Em Gastão Vidigal, de 4.808 habitantes, na região noroeste do Estado, 36 pessoas se infectaram e seis morreram com a doença. A proporção é de uma morte pelo novo coronavírus a cada 801 habitantes, uma incidência de 124 óbitos por 100 mil pessoas, o mais alto do Estado, seis vezes acima da média estadual. O índice é 30 vezes maior que o de Araçatuba, cidade que é polo regional, e 12 vezes o de Campinas, a metrópole do Interior. Na Capital, epicentro da doença, a taxa é de 29 por 100 mil, ao menos quatro vezes menor que o de Gastão Vidigal.

Em Gastão Vidigal, mesmo com as medidas de isolamento, seis pessoas morreram com a covid-19
Em Gastão Vidigal, mesmo com as medidas de isolamento, seis pessoas morreram com a covid-19
Foto: Prefeitura de Gastão Vidigal/ Divulgação / Estadão

O prefeito Roberto Carlos Breseghello (PP) disse que a situação ainda pode piorar. "Temos oito moradores internados em estado grave e seis são idosos. Infelizmente, a gente tem essa liderança indesejável e nossos números ainda vão aumentar." Ele conta que as medidas da quarentena foram rigorosas, com o fechamento do comércio - nos fins de semana só funcionam farmácias e padarias -, igrejas e proibição de reuniões de qualquer tipo. "Decretamos a obrigação de usar máscara, mas nem todos usam. Nossa vontade é de mandar prender", disse.

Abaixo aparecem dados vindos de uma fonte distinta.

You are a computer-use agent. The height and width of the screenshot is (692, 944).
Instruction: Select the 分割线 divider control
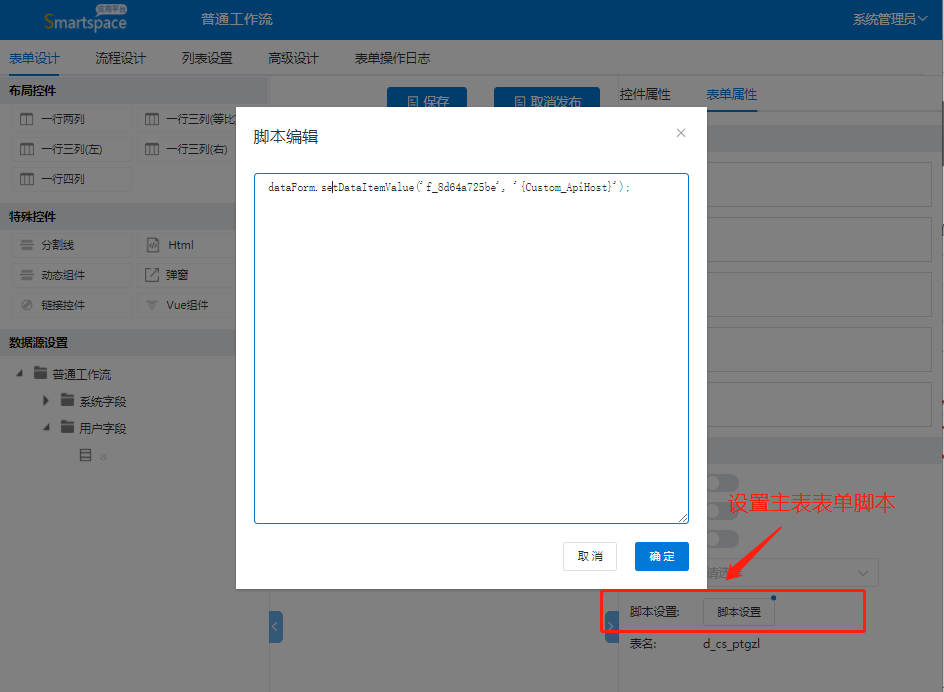point(57,245)
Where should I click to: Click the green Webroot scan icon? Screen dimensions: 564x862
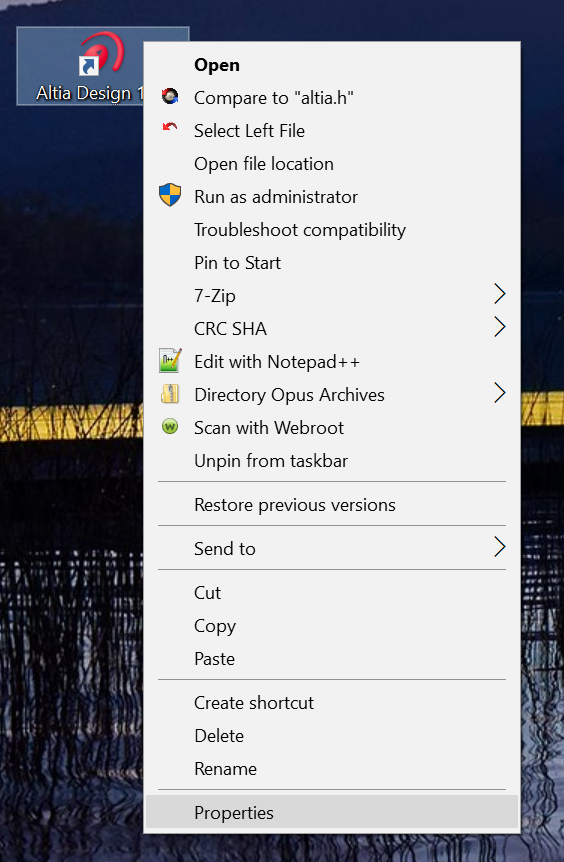click(170, 426)
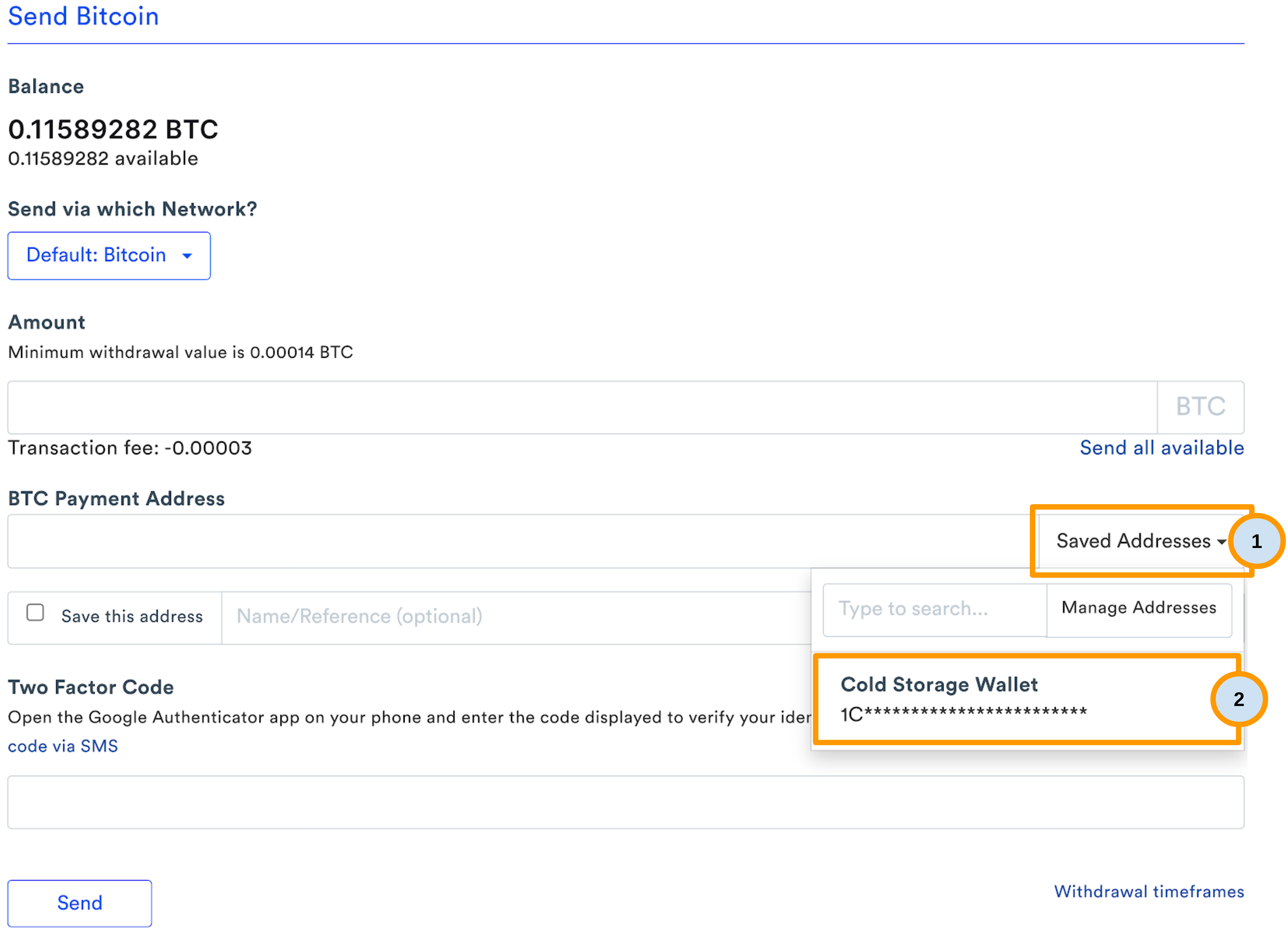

Com 1.545 habitantes, a cidade de Santa Salete, no extremo noroeste de São Paulo, a 601 km de capital, tem a maior incidência de casos do novo coronavírus no Estado. Com 18 casos positivos, a média é de uma pessoa doente a cada 85,8 moradores, o que dá uma incidência de 1.165 casos por 100 mil habitantes. No estado de São Paulo, a taxa é de 315 /100 mil e a média brasileira, de 336 casos por 100 mil pessoas. O índice só é comparável ao do estado do Amazonas, de 1.201 por 100 mil, o maior do País. Na cidade, ainda não houve óbito.

Desde que o primeiro paciente da covid-19 foi detectado na Capital, o vírus percorreu 601 km para chegar a Santa Salete, o que mostra como a doença se espalhou e atingiu os recantos mais longínquos do Estado. Das dez menores cidades, sete já tiveram pessoas com a doença, inclusive a menor delas, Borá, com 837 habitantes. Em Uru, a segunda menor, com 1.165 moradores, houve três casos e uma morte. Terceira colocada no ranking das pequenas cidades paulistas com 1.267 habitantes, Nova Castilho também já registrou um óbito. São cidades sem leitos de UTI e pacientes em estado grave têm de ser levados para hospitais de fora.

Dos 18 pacientes de Santa Salete, dois precisaram de internação. Conforme a secretária de saúde, Carla Adriana do Amaral, 13 pacientes são de uma família que se reuniu em uma festa familiar. "Possivelmente alguém estava com o vírus e dias depois dessa festa começaram a aparecer os casos entre os familiares." Dos parentes que tiveram a doença confirmada, dois precisaram de internação e foram levados para Jales, a 18 km, já que Santa Salete não tem hospital e pronto-atendimento. Um dos pacientes ficou dez dias internados, mas não precisou de UTI. O outro se recuperou em dois dias.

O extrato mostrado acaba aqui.